On 22/01/2023 18:23, Justin Pryzby wrote:
> pg_stat_progress_analyze was added in v13 (a166d408e).
>
> For tables with inheritance children, do_analyze_rel() and
> acquire_sample_rows() are called twice. The first time through,
> pgstat_progress_start_command() has memset() the progress array to zero.
>
> But the 2nd time, ANALYZE_BLOCKS_DONE is already set from the previous
> call, and BLOCKS_TOTAL can be set to some lower value (and in any case a
> value unrelated to the pre-existing value of BLOCKS_DONE). So the
> progress report briefly shows a bogus combination of values and, with
> these assertions, fails regression tests in master and v13, unless
> BLOCKS_DONE is first zeroed.
Good catch!
I think the counts need do be reset even earlier, in
acquire_inherited_sample_rows(), at the same time that we update
PROGRESS_ANALYZE_CURRENT_CHILD_TABLE_RELID. See attached patch.

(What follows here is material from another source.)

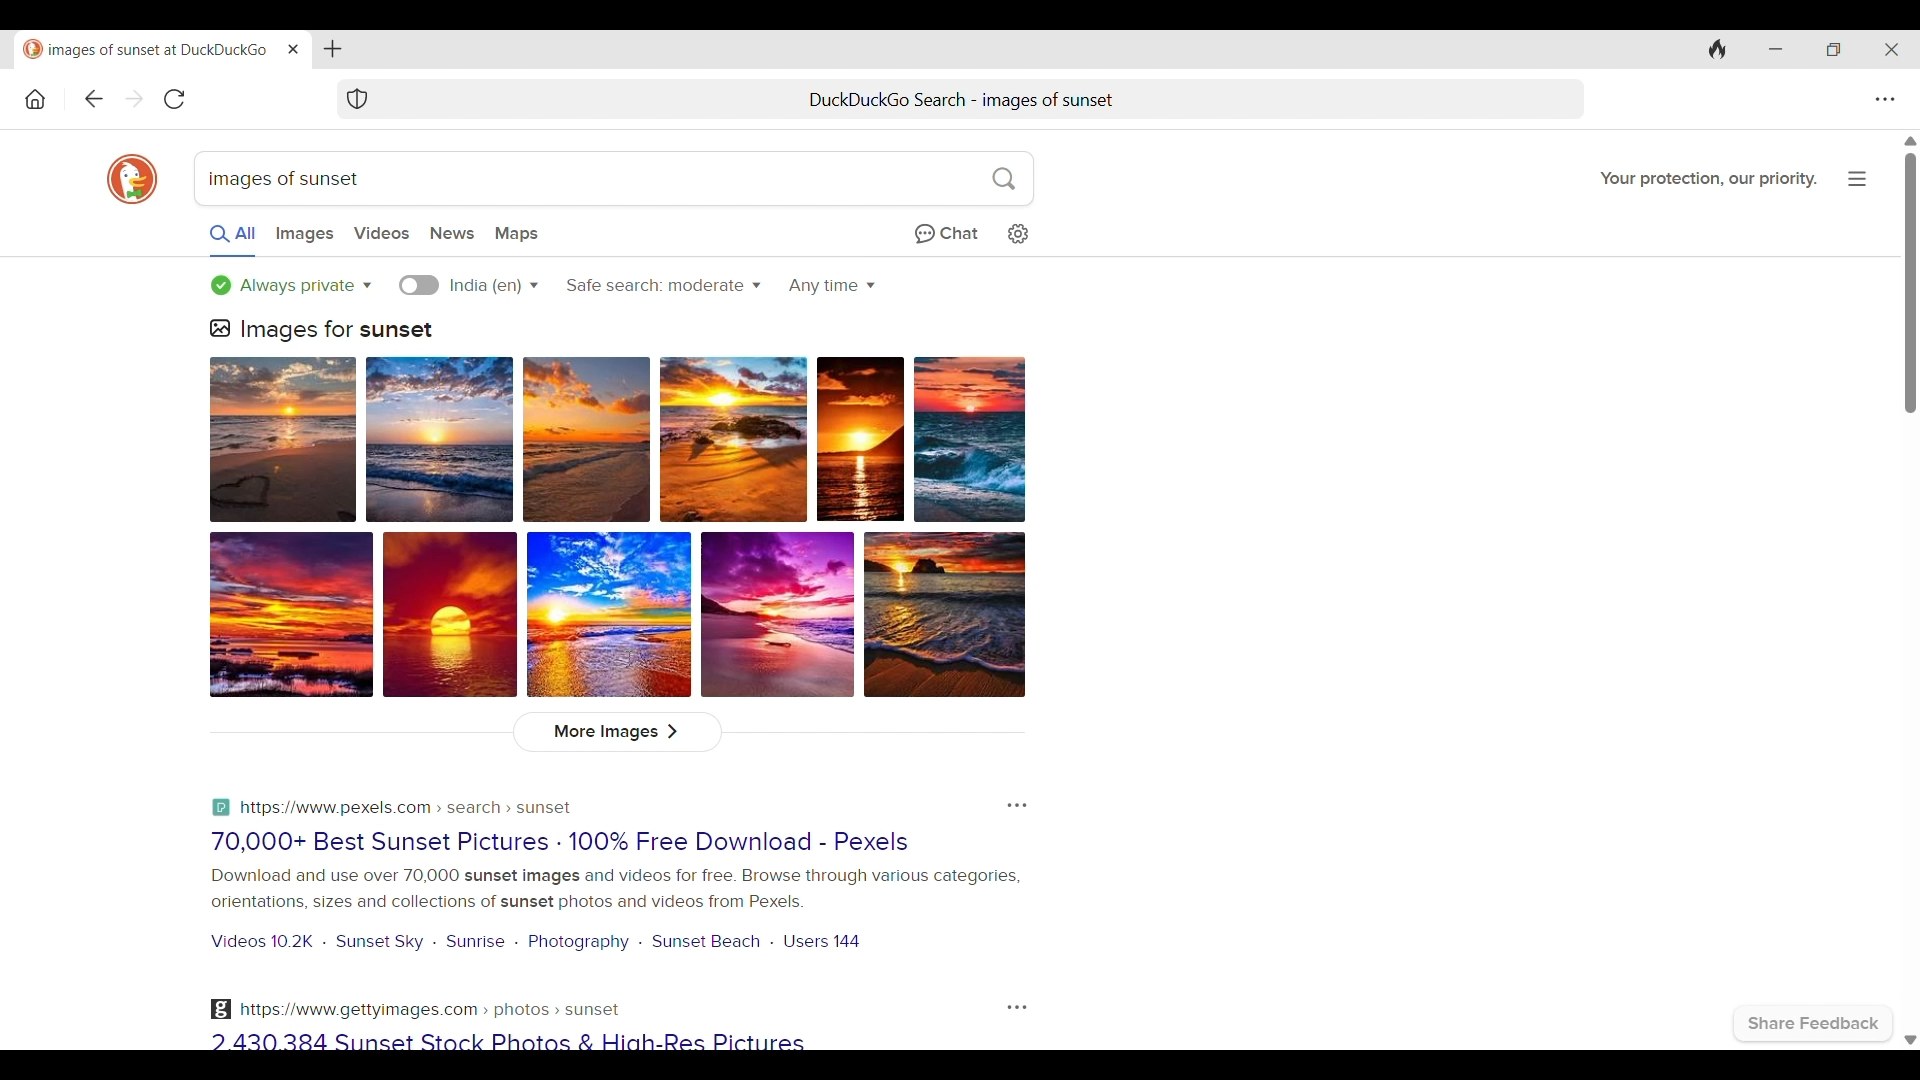 This screenshot has width=1920, height=1080. What do you see at coordinates (477, 941) in the screenshot?
I see `Sunrise` at bounding box center [477, 941].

Otherwise, there's a brief moment where we have already updated the
child table ID, but the PROGRESS_ANALYZE_BLOCKS_TOTAL
PROGRESS_ANALYZE_BLOCKS_DONE still show the counts from the previous
child table. And if it's a foreign table, the FDW's sampling function
might not update the progress report at all, in which case the old
values will be displayed until the table is fully processed.
I appreciate the assertions you added, that made it easy to reproduce
the problem. I'm inclined to not commit that though. It seems like a
modularity violation for the code in backend_progress.c to have such
intimate knowledge of what the different counters mean.
--
Heikki Linnakangas
Neon (https://neon.tech)